**SOURCE**

Figure 56. Graphic. Common exiting driver behaviors at site 27, exit 51B (n = 164).

Site 31—Minneapolis, MN

The following subsections cover the description, observations, and results for site 31.

Description

Site 31 included three approaches to the interchange of I-35W with Minnesota State Trunk Highway 62 (TH 62, the “Crosstown Freeway”). These approaches included southbound I-35W, westbound TH 62, and northbound I-35W, in Richfield and Minneapolis. Of the three approaches, the southbound I-35W approach to TH 62 was the most complicated, with three total splits and a total of four downstream. The three interchanges are summarized in table 74.

Site 31-1

Site 31-1 encompassed a distance of roughly 1½ mi along southbound I-35W. Project contractors deployed three cameras upstream of the split of the three-lane exiting roadway from I-35W southbound. The cameras were deployed according to the information in table 75.

**STORED DATA**
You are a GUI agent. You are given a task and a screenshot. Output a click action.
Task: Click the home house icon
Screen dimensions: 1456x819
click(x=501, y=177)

**TASK INSTRUCTIONS**
1 – In the interchange study, which of the three approaches to TH 62 was the most complicated?
2 – Carry the interchange study forward from its final sentence.

**THE REPLIES**
1 – The southbound I-35W approach to TH 62.

2 –
At E 50th St, the northernmost location, cameras were mounted facing both north (against traffic) and south (with traffic, similar to cameras 2 and 3). The camera systems at site 31-1 were adequate to provide identification on vehicle color and type, but generally lacking the resolution necessary to provide positive vehicle tracking over long distances, partly due to the mounting height of the cameras, which was generally within 20 ft of the roadway surface and directly overhead. The data reduction efforts for this location and other locations within site 31 prompted the team to use digital, high-resolution cameras for other sites, as these cameras produced standard National Television System Committee imagery.

The first downstream split involves five lanes diverging into six (see figure 57), with the center lane serving as an option lane for the exit. The signing in advance of all these locations consisted of discrete arrow signing using a vertical divider above the option lane arrow, depicted in figure 58. The arrows at the departure location are angled to better emphasize the point of departure.

Source: FHWA.

Figure 57. Graphic. Splits 1 and 2 at site 31-1.

Source: FHWA.

Figure 58. Photo. I-35W southbound approaching split 1, the three-lane ramp to the Minnesota TH 62 exits.

The three-lane exit ramp diverges downstream (approximately 1,700 ft) into two two-lane ramps, as depicted in figure 59. This second divergence is referred to as split 2. Each of those two ramps further splits, with exclusive-lane exits to Portland Avenue (the left-hand ramp) and Lyndale Avenue (the right-hand ramp) and are built to accommodate two-lane entrances to TH 62 as the Crosstown Freeway is expanded in the future.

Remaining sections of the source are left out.